Membrane sweeping (also called stripping) is a simpler technique your provider can do during a regular office visit. They insert a finger through the cervical opening and sweep it in a circular motion to separate the amniotic membranes from the lower uterine wall. This releases natural prostaglandins that may help kick-start labor. It’s less effective than a Foley catheter for ripening the cervix, but it’s quick, doesn’t require admission to the hospital, and carries minimal risk. Many providers offer it routinely at 39 or 40 weeks.

Natural Methods and What the Evidence Shows

Nipple Stimulation

This is one of the better-supported natural options. Nipple stimulation triggers your body to release its own oxytocin in rapid bursts. You can do it manually with your fingers or with a breast pump. Interestingly, a Yale clinical trial found that women using nipple stimulation developed regular contractions even though researchers couldn’t detect a measurable spike in blood oxytocin levels, suggesting the mechanism is more complex than simply flooding the bloodstream with the hormone. The technique is being studied head-to-head against Pitocin in a trial of over 500 women, with participants doing nipple stimulation for two hours before deciding whether to switch to IV medication or continue.

Castor Oil

Castor oil stimulates the intestines, which can trigger uterine cramping and contractions. The research is genuinely mixed but some numbers are striking. In one study, 70% of women who took castor oil developed regular contractions within 24 hours compared to just 12% in the control group. Another found that 57% of the castor oil group went into labor within 24 hours versus only 4% of those who didn’t take it. However, nausea is extremely common, with one trial reporting it in roughly half of participants. Vomiting occurs in a smaller but notable percentage. The gastrointestinal side effects are significant enough that many providers discourage it, and the risk of dehydration from prolonged nausea and diarrhea is real.

Date Fruit

A study at Jordan University of Science and Technology found that women who ate six dates per day during the last four weeks of pregnancy were significantly less likely to need induction or augmentation of labor compared to those who ate none. The dates didn’t guarantee spontaneous labor, and the difference in actual delivery outcomes wasn’t statistically significant. Still, it’s a low-risk addition to your routine in the final month.

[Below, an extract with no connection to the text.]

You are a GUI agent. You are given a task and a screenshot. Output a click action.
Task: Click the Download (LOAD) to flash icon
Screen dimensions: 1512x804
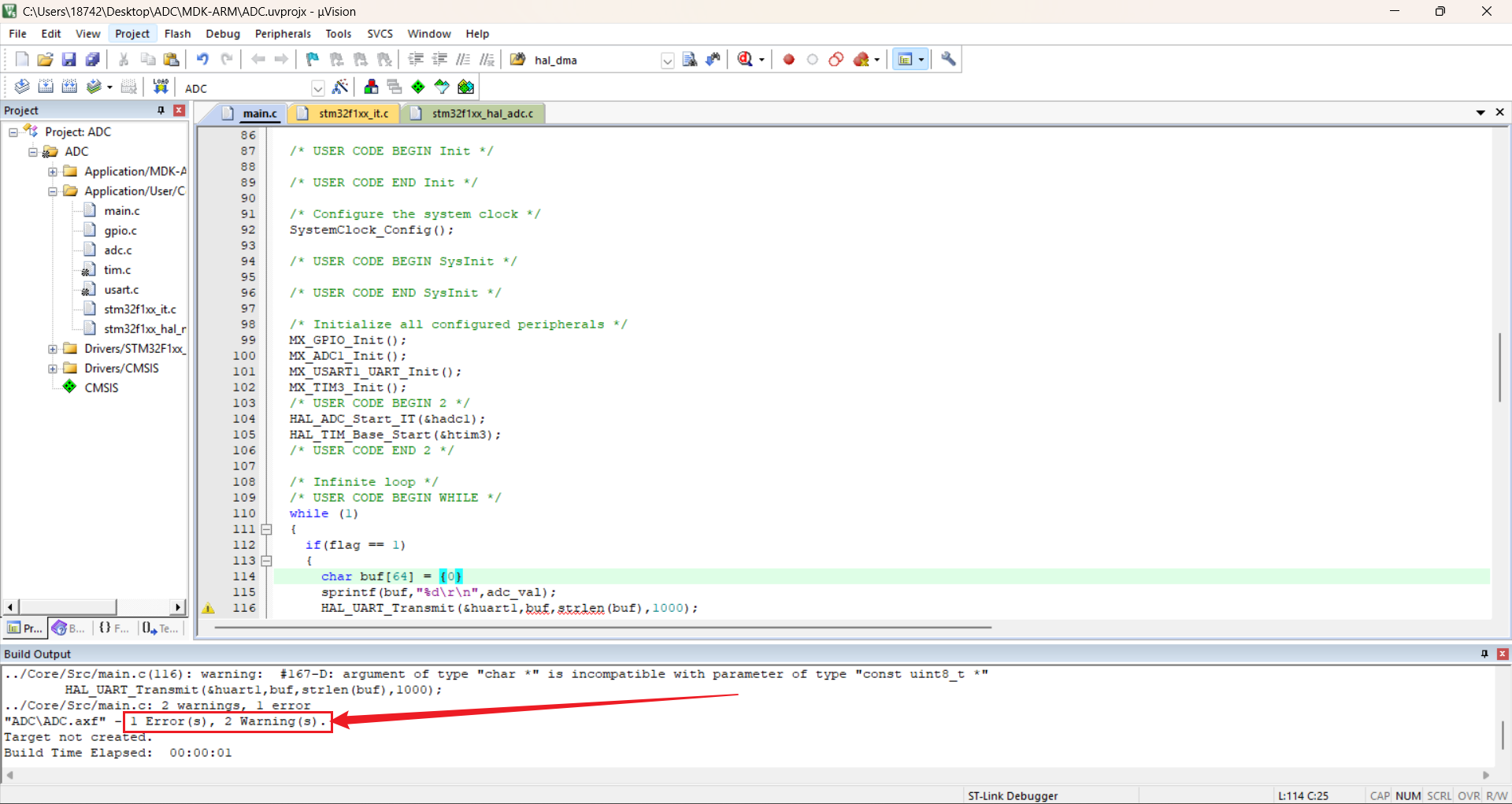click(x=161, y=87)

Acupuncture and Acupressure

Despite their popularity, a Cochrane review (the gold standard for evaluating medical evidence) found that acupressure did not help reduce time to delivery or improve any of the outcomes examined. There’s not enough evidence to confirm that acupuncture works either. More research is needed, but as of now, the data doesn’t support relying on either method to bring on labor.

What Happens if Induction Doesn’t Work

Induction doesn’t always lead to vaginal delivery. In a large prospective study of first-time mothers in Pennsylvania, 35.9% of induced women delivered by cesarean compared to 18.9% of those who went into labor spontaneously. That’s roughly double the odds. The higher rate is partly because induction is more commonly used in higher-risk situations, and partly because the process itself can stall, particularly when the cervix isn’t very favorable at the start.

A “failed induction” doesn’t mean something went wrong with your body. It means the cervix didn’t respond enough to the ripening agents or contractions didn’t become strong and regular enough to progress labor. If that happens, your provider will discuss options, which may include trying a different method, giving your body more time, or proceeding with a cesarean delivery depending on how you and the baby are doing.

How Long Induction Takes

The timeline varies widely. If your cervix is already favorable, Pitocin alone may bring on active labor within a few hours. If your cervix needs ripening first, the process can stretch over 24 to 48 hours or longer. Cervical ripening with a prostaglandin insert takes up to 12 hours by itself, and you may need multiple rounds of misoprostol spaced several hours apart before your cervix is ready for the next step. Planning to be patient helps. Bring things to keep you comfortable and occupied, because early induction often involves long stretches of waiting between interventions.